Alphabet Inc.’s Google is laying off hundreds of employees across several of their departments such as central engineering, Google Voice Assistant and the hardware team responsible for Pixel, Nest and Fitbit as part of its ongoing cost-cutting actions, according to media reports on Thursday.
The augmented reality (AR) hardware team is the most affected, with hundreds of roles being eliminated. The move comes as Google works on an OEM-partnership model for AR hardware and is no longer working on its own AR hardware.
As for the hardware team, Google is looking to have only one centralized team that will be responsible for hardware engineering across Pixel, Nest, and Fitbit, with one leader responsible for all the products.
Previously, Pixel, Nest, and Fitbit had separate teams to handle aspects such as design, hardware engineering, software, UI, etc.
This reorganization has seen hundreds of roles been eliminated, including Fitbit co-founders James Park and Eric Friedman, as well as other Fitbit leaders, leaving the company.
Regarding the Google Voice Assistant team, Google is said to be now looking to use its generative AI-powered Bard chatbot to further develop and revamp its Assistant offerings.
In a statement attributed to Google, the move comes as the company looks to “responsibly invest in our company’s biggest priorities and the significant opportunities ahead.”
Reacting to the latest round of job cuts, Alphabet Workers Union (AWU-CWA) wrote on X, “Tonight, Google began another round of needless layoffs. Our members and teammates work hard every day to build great products for our users, and the company cannot continue to fire our coworkers while making billions every quarter. We won’t stop fighting until our jobs are safe!”

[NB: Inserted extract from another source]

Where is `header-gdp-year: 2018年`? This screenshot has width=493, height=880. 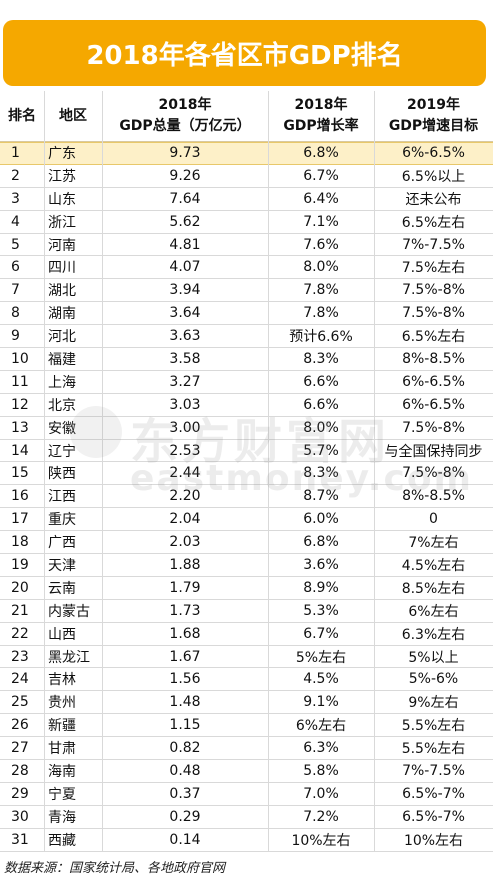 header-gdp-year: 2018年 is located at coordinates (185, 105).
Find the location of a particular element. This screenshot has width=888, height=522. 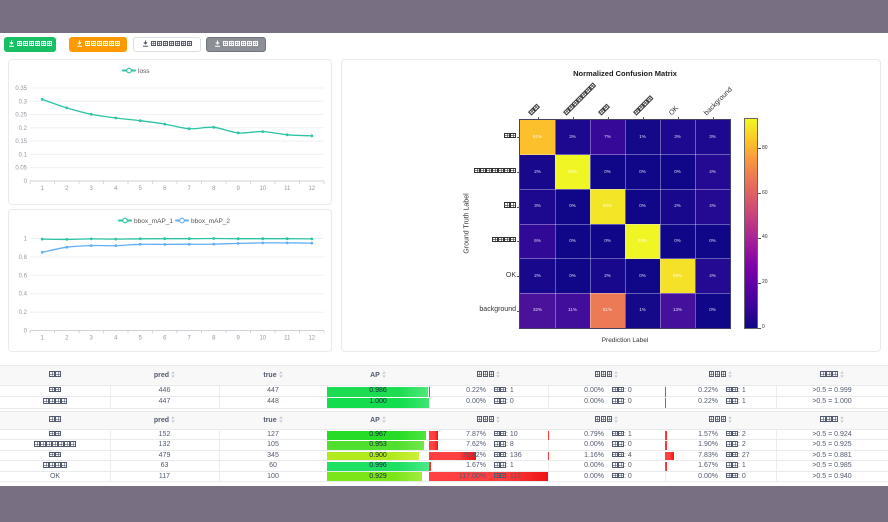

svg-text: bbox_mAP_1 is located at coordinates (154, 222).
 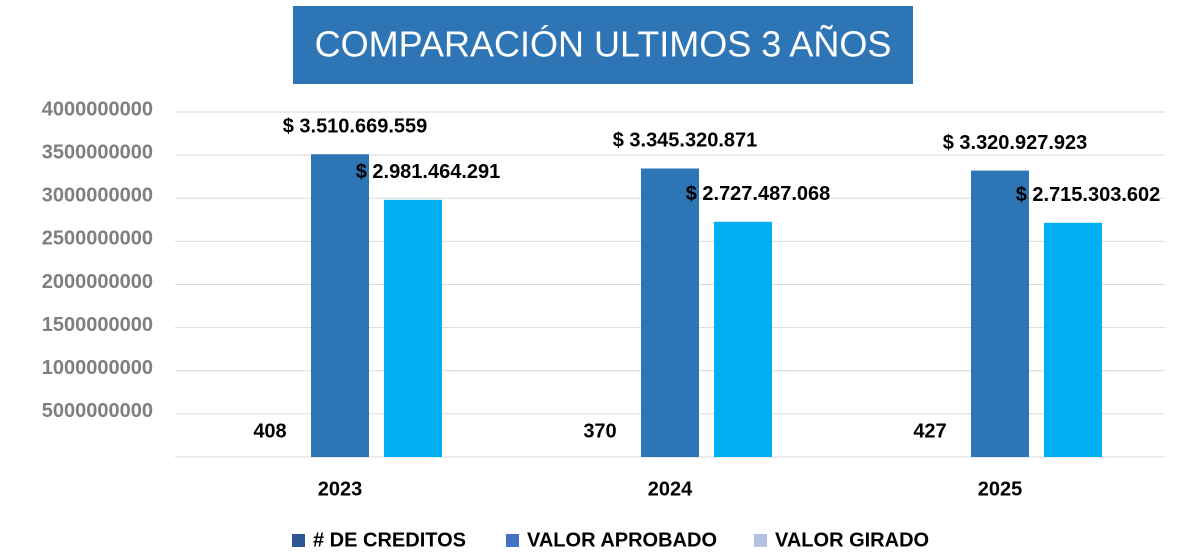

A year ago, Google had said it would lay off 12,000 employees or around 6% of its workforce, across Alphabet, product areas, functions, levels and regions.
This was seen to be the biggest round of layoffs in the history of the company in a single year.
On Wednesday, Amazon said it will lay off hundreds of employees from its Prime Video and Amazon MGM Studios divisions, according to an email to employees.
The layoffs come on the same day Amazon-owned Twitch livestreaming platform announced it will cut 500 jobs or 35 percent of its workforce.